> **WORK ITEM**: Starting with the line that holds "The height and", reproduce each line through the last one of the data, exactly as written. Pictures are not copied.

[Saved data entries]
※
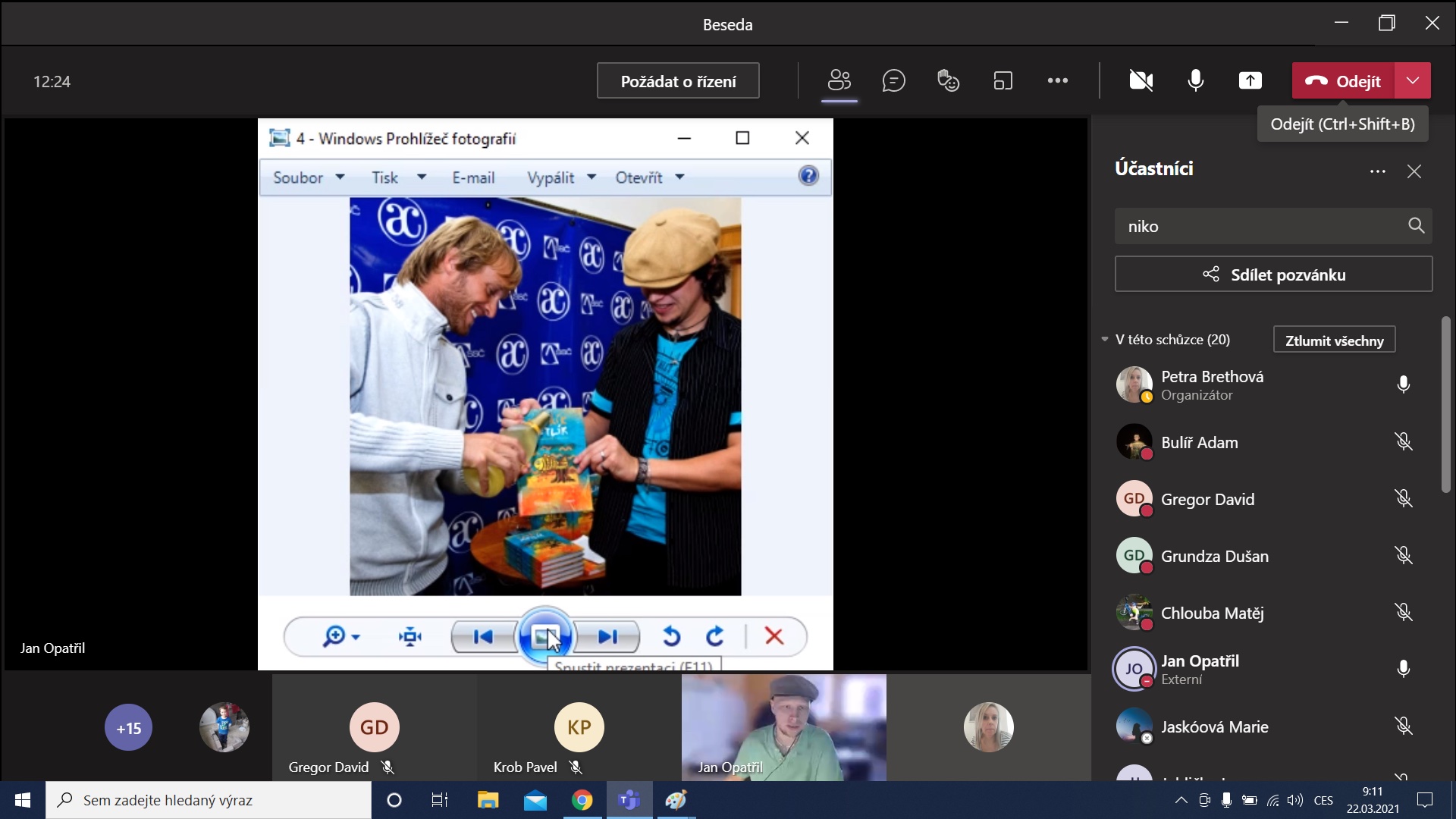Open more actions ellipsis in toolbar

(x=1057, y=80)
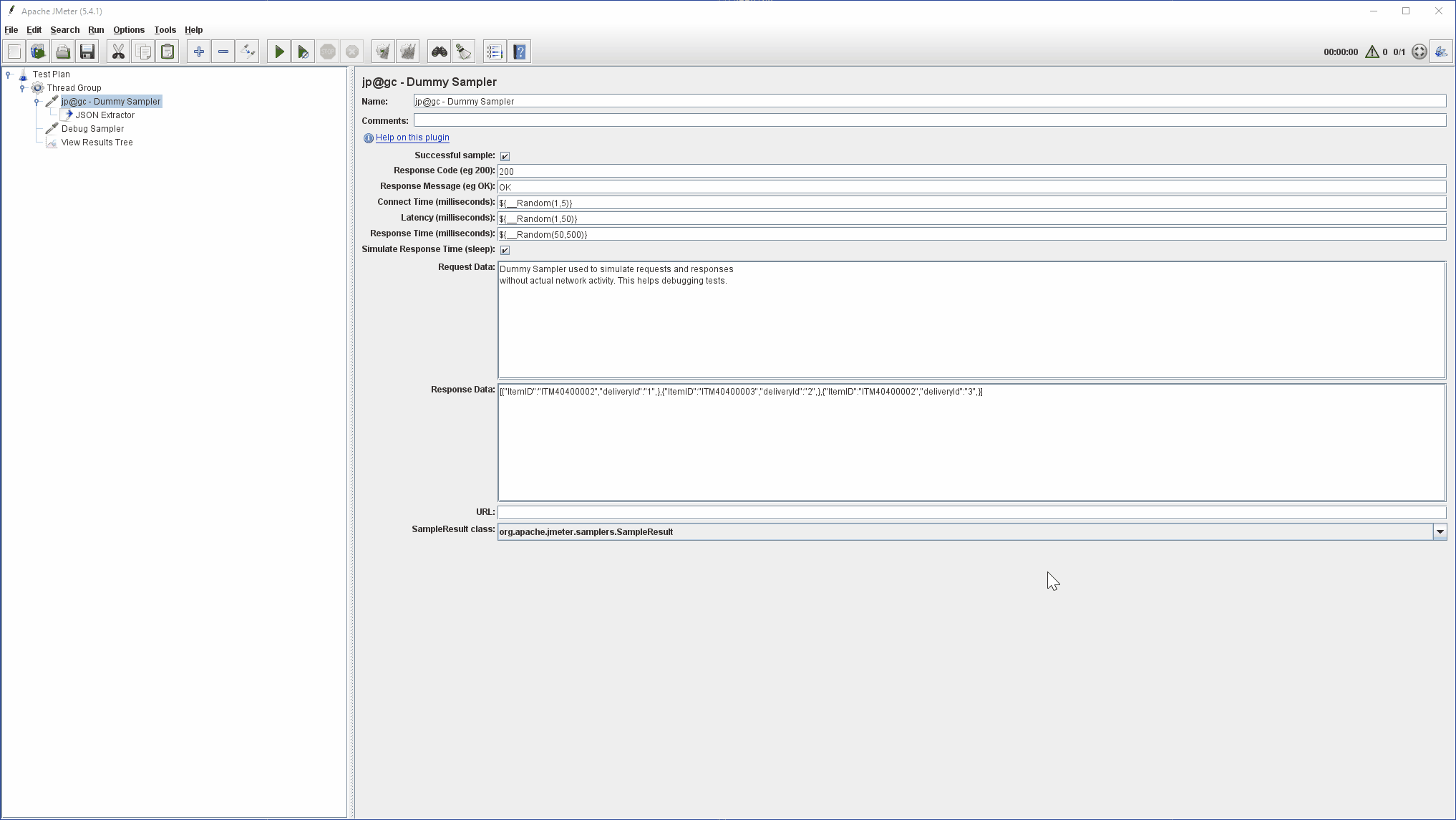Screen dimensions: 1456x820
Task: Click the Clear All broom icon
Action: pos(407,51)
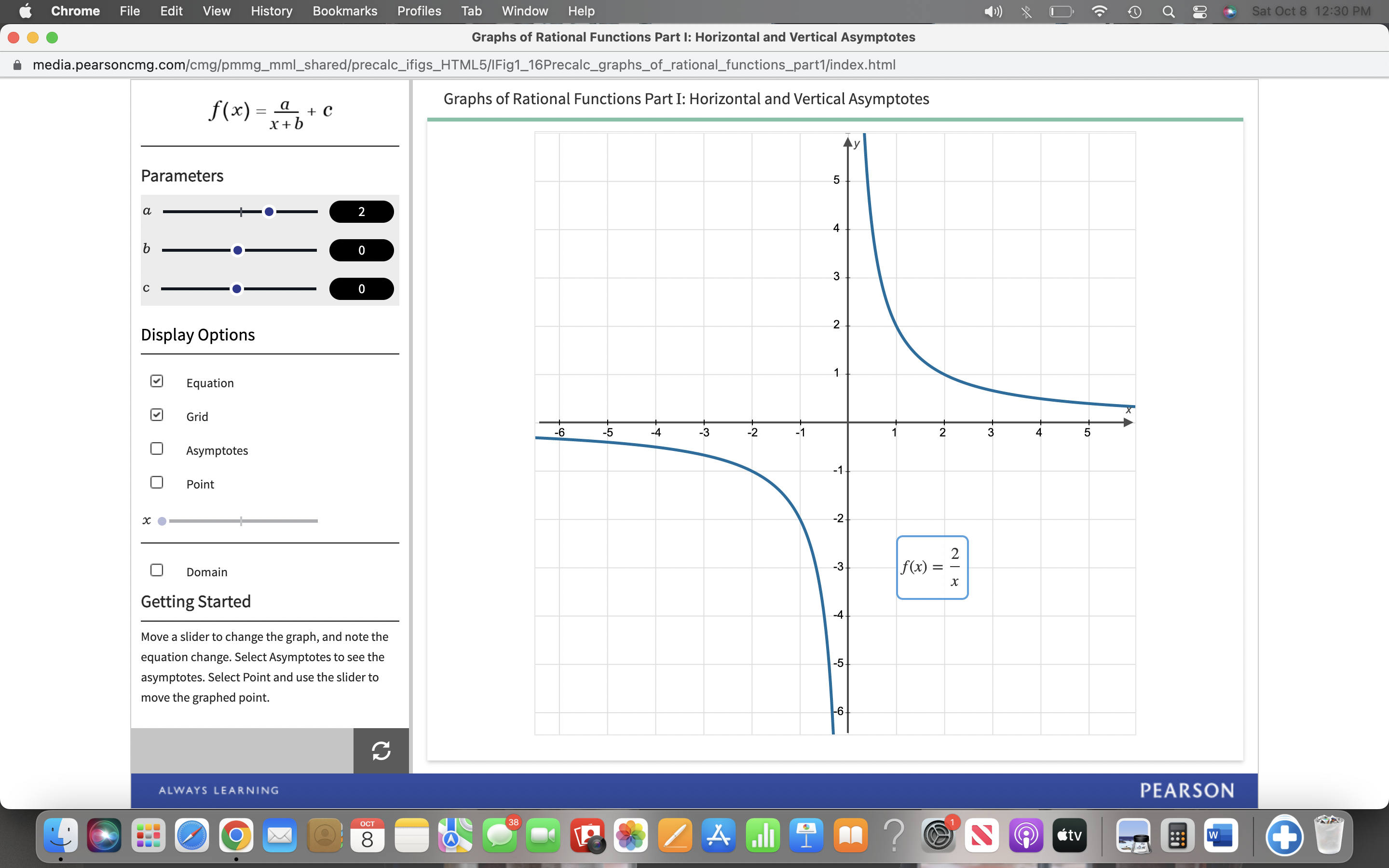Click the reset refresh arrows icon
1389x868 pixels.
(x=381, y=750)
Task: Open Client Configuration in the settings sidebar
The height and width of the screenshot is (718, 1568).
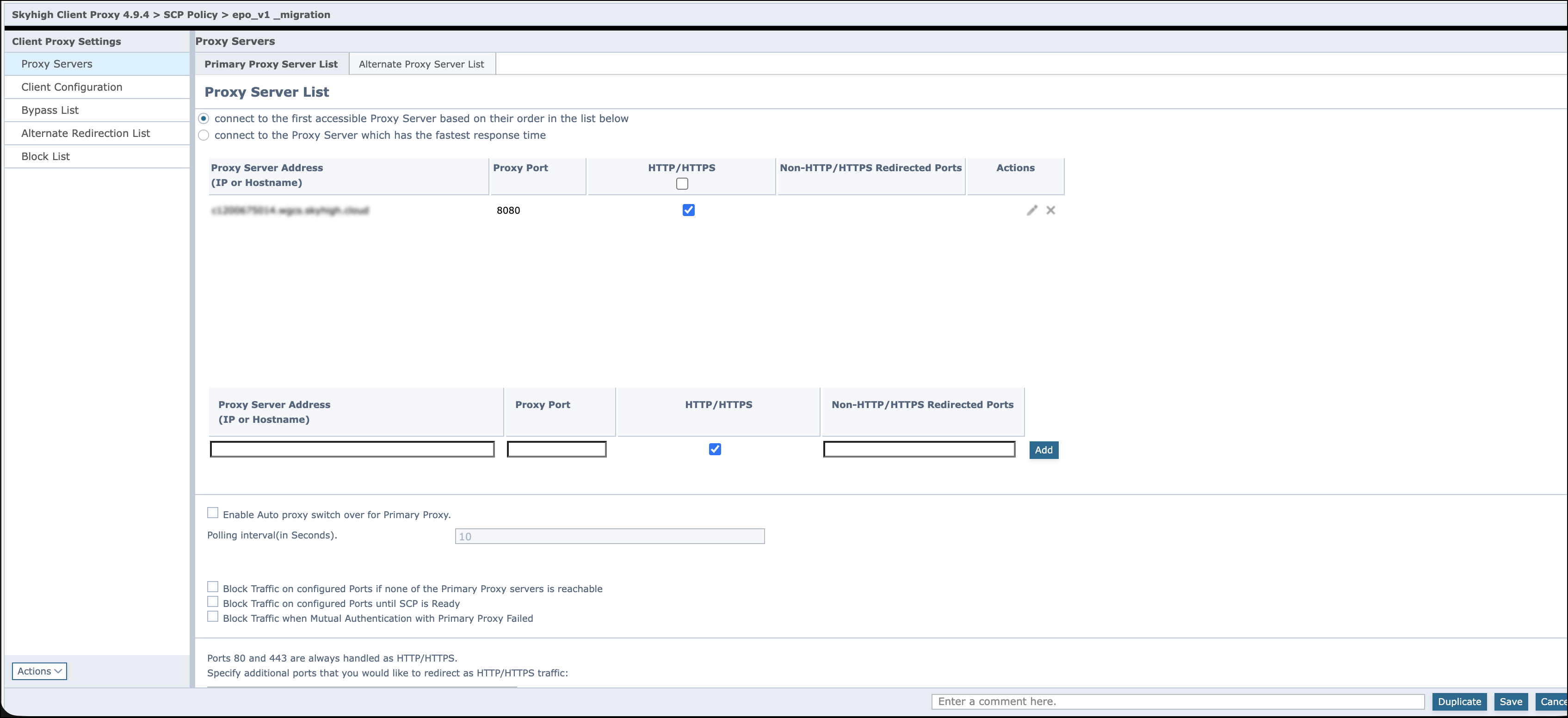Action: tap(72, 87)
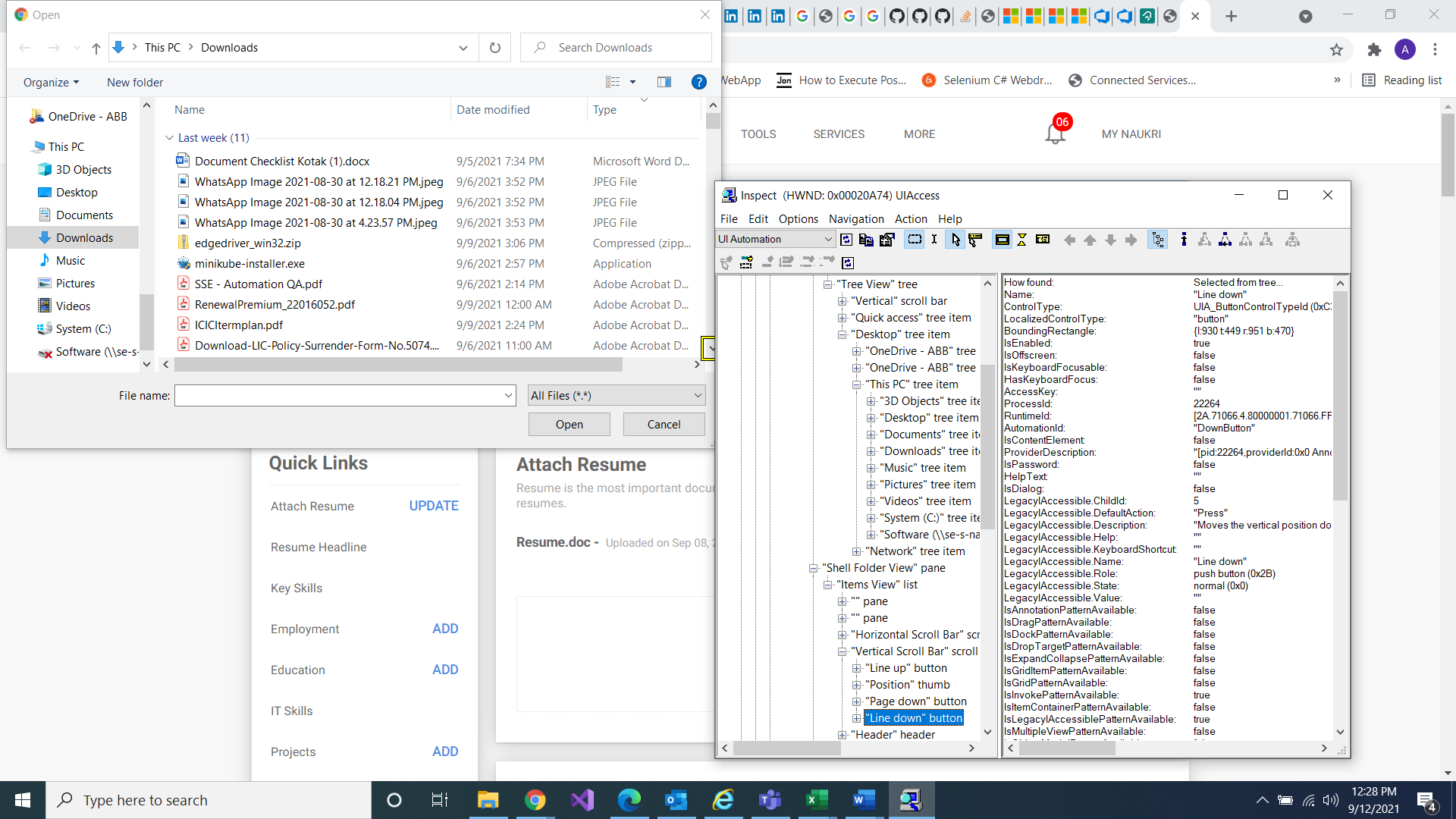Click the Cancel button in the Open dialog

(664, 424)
※
> **EXERCISE RESULT**:
The height and width of the screenshot is (718, 1568).
Action: tap(72, 87)
Click the Cancel button in the Open dialog

(664, 424)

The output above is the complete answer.